Sometimes nightly erections become painful. The reason why remains unclear. Men wake up during the night because of the painful erection and cannot fall asleep again unless the erection disappears. Case studies describe that the erection sometimes starts again after lying down once again. One of the men in my practice told me the same thing. There is no well-described treatment with enough evidence behind it. There is no EAU guideline for this phenomenon. But I would like to give you some insight. I have used the PhD booklet by Dr. Sanne Vreugdenhil (NL) with great pleasure. She did her promotion on pathological erections and delivered a great overview.
“SRPE are difficult to diagnose because the patient should sleep with NPT-R measuring equipment.”
Physiology of erections
The erectile process is complex and requires relaxation of the smooth muscles in the corpora cavernosa and correct functioning of the parasympathetic neurovascular bundles which arise from the 2-4th sacral spinal cord. The neurotransmitter nitric oxide NO) facilitates the relaxation of the smooth muscle and is catalysed by NO synthase. When the arteries and sinusoids fill with blood, the veins are compressed against the tunica albuginea. In the end, the arteries will also be compressed because the inner blood pressure rises to 100 mmHg. This will create a maximally erect penis. The pelvic floor muscle bulbospongiosus and ischiocavernosus muscle play an additional role in further rigidity. The exact way this works remains unclear.
“There is no well-described treatment with enough evidence behind it. There is no EAU guideline for this phenomenon. But I would like to give you some insight.”
Detumescence of the erection starts with the sympathetic nerve system, which stimulates contraction of the smooth muscle inside the corpora cavernosa. This pathway starts from thoracic 11th to lumbar 2nd spinal cord level. Norepinephrine is the principal neurotransmitter to maintain flaccidity and stimulate the adrenergic receptors. In figure 1, the whole neurological pathway is shown.
Sleep-related erections (SRE) and REM sleep
The relation between REM sleep and SRE was first described in the fifties of the last century. Sleep-related erections appear throughout the lives of men,
even when they are children. The cerebral cortex plays an essential role in the occurrence of SRE. When only the brainstem is left in rats, SRE disappears but the REM sleep remains intact. It is believed that intermittent nocturnal filling of the corpora cavernosa provides better penile tissue oxygenation. It may, therefore, prevent erectile dysfunction by preventing fibrosis of the penile tissue. In the past, it was assumed that testosterone plays a role in SRE. Androgens would attenuate the noradrenergic neurons, causing a testosterone-related excitatory action to manifest the SRE. It is known that the testosterone level has an important influence on the SRE. The SRE will happen more often and last longer when boys enter puberty. When hypogonadal men receive testosterone replacement therapy, the rigidity of the SRE becomes more intense, lasts longer, and happens more often. Even the level of testosterone in the blood varies from non-REM sleep to REM sleep transition.

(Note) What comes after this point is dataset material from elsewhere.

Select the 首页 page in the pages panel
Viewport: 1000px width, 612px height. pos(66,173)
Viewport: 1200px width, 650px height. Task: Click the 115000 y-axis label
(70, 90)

Sleep-related painful erections (SRPE)
The nocturnal penile tumescence and rigidity (NPT-R) can be measured using a Rigiscan® during the night and shows about 4-6 nocturnal episodes of erections.
SRPE are difficult to diagnose because the patient should sleep with NPT-R measuring equipment; polysomnography to register the REM sleep episodes and electromyography of the pelvic floor to see if it contracts. This is a costly way to diagnose the SRPE and is not performed regularly.
In the literature, only case reports about this disease are published, with the largest cohort consisting of 24 men in the group of Dr. Mels Frank van Driel (NL). Therefore, evidence is still lacking and the understanding of the pathophysiology of SRPE is still unknown.
Several treatments have been tried over the years, but none shows very good results. Different medical treatment, such as a muscle relaxant (Baclofen®), different antidepressants, benzodiazepines, antipsychotics, anti-epileptic drugs, anti-androgens, beta-blockers, and PDE5-I, have been used. Even combinations of drugs have been tried and described in several case reports. The conclusion of Dr. Vreugdenhil et al. in their meta-analysis of SRPE is that Baclofen has the most promising efficacy and its side effects are acceptable (Vreugdenhil, 2018).